Prompt:
Reproduce the following data verbatim, keeping every line and its order unchanged.

Records supplied:
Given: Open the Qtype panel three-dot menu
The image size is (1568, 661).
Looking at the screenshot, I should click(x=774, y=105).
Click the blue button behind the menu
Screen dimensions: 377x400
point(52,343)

The answer:
Given: Open the Qtype panel three-dot menu
The image size is (1568, 661).
Looking at the screenshot, I should click(x=774, y=105).
Click the blue button behind the menu
Screen dimensions: 377x400
point(52,343)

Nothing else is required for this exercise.